(Map of snow removal: red pins mark disposal locations)

Whenever a city gets hit by a serious blizzard, the snow has to go somewhere, quickly. Perhaps no city knows this better than Chicago: after the city’s 1967 storm, the streets weren’t clear for weeks, and rail yards famously started filling train cars with snow and shipping it out of town, as far south as Florida.

Back then, the city also had another simple strategy for disposing of snow: it would dump giant loads in the Chicago River. Since the 1960s, though, it’s become clear that snow cleared from the street can pick up pollutants and trash, and dumping it into waterways is an environmental hazard. Instead, cities have had to come up with new strategies for dealing with excess snow–which often means stockpiling it, in designated locations, until spring, or at least the next big thaw.

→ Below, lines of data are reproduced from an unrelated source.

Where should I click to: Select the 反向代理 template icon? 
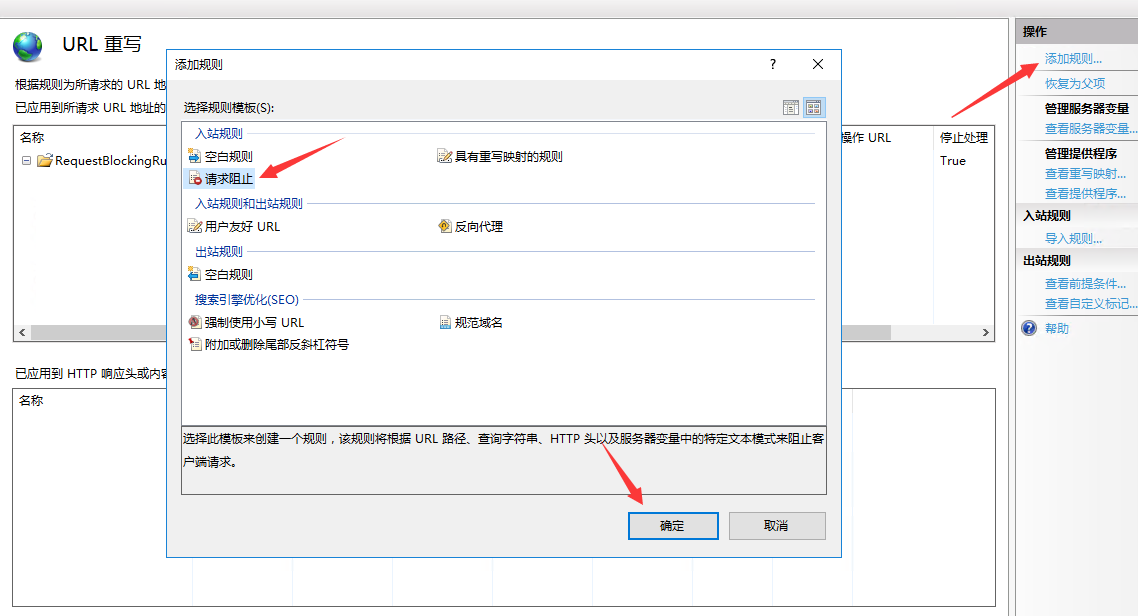(x=445, y=227)
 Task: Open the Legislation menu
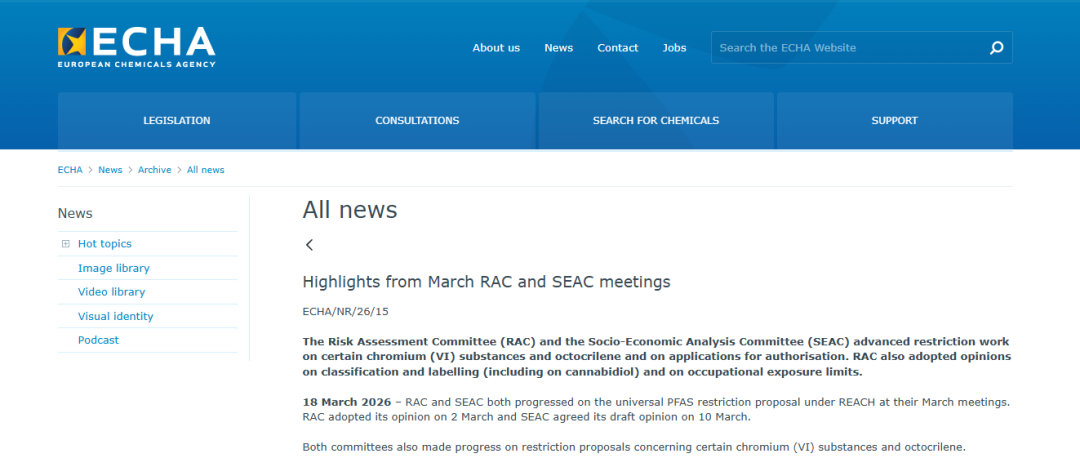pyautogui.click(x=177, y=121)
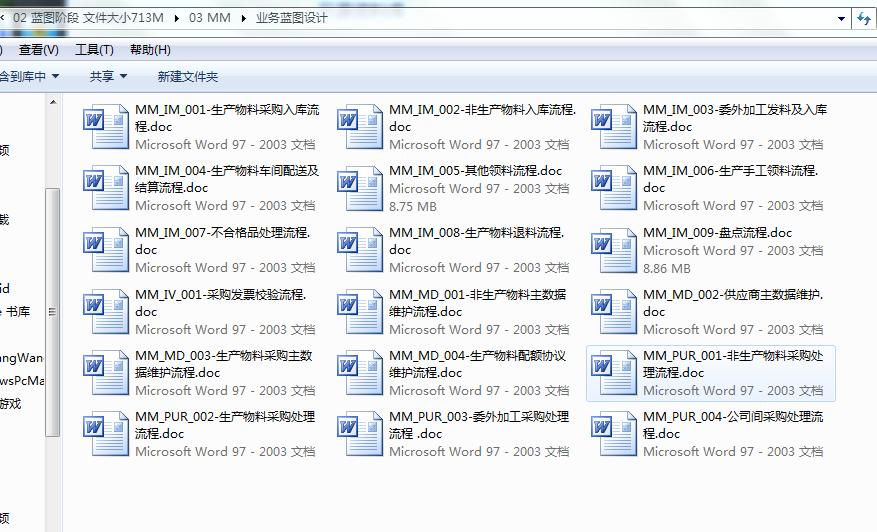Select the MM_IM_005 document icon
Screen dimensions: 877x532
360,188
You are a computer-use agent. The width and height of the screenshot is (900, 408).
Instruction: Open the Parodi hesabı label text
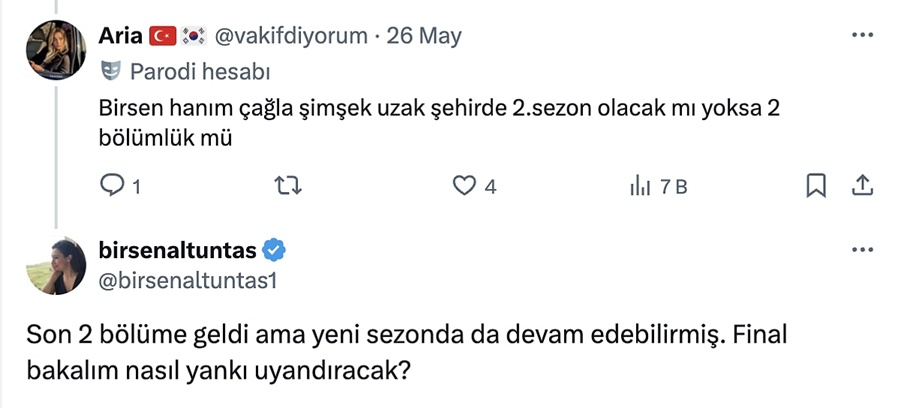click(199, 72)
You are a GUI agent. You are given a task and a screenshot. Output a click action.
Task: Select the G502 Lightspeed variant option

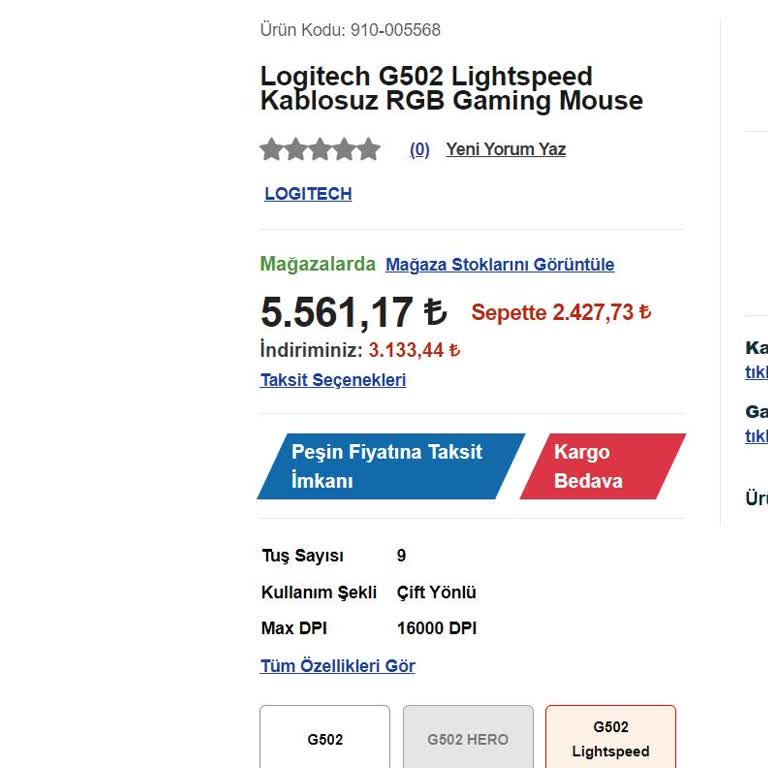tap(610, 739)
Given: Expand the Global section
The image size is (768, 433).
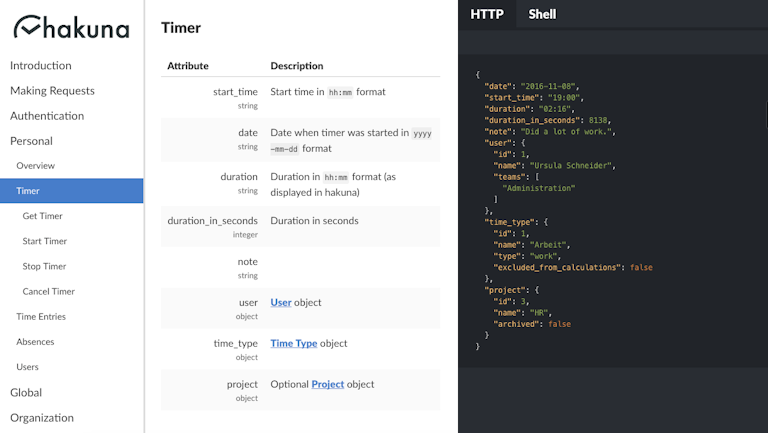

Some cities keep their snow locations secret, but Chicago shared its list of lots identified as excess snow disposal locations with Atlas Obscura and DNAInfo. Altogether, the city has 530 locations where it can pile snow, across the city’s 50 wards. 

“We try to spread it out evenly around the city,” Cole Stallard, Deputy Commissioner of Streets and Sanitation, who oversee snow operations. “We’re not trying to take snow from one ward and shuttle it over it the other wards.”

These are vacant lots, identified by ward superintendents and re-verified each year, that both belong to the city and are located far away enough from businesses and residences that melting snow will not create a problem. The concentration of these locations is spottier on the city’s North Side, and denser on the West and South sides. The list can change year to year, as lots or the land around them are developed.

In contrast, New York has 48 sites for snow disposal, including 28 staging areas for snow melters that can rapidly deal with giant snow piles.

In the past, Chicago has rented melters to deal with snow: during a 2011 blizzard, when more than 21 inches of snow fell, the city used six melters to handle the load. More often, though, the city’s Department of Streets and Sanitation moves excess snow to vacant lots and lets it melt on its own, a more cost-effective measure.

With more than 500 lots available, it’s possible to spread out a lot of snow. After a 2015 blizzard, the fifth largest on record, during which more than 19 inches of snow fell, the city did not need to rent melters, according to Stallard.

The department does try to keep the piles of snow in any particular place “reasonable,” he says: “We don’t want to see people climbing up the mountain and sledding on it.”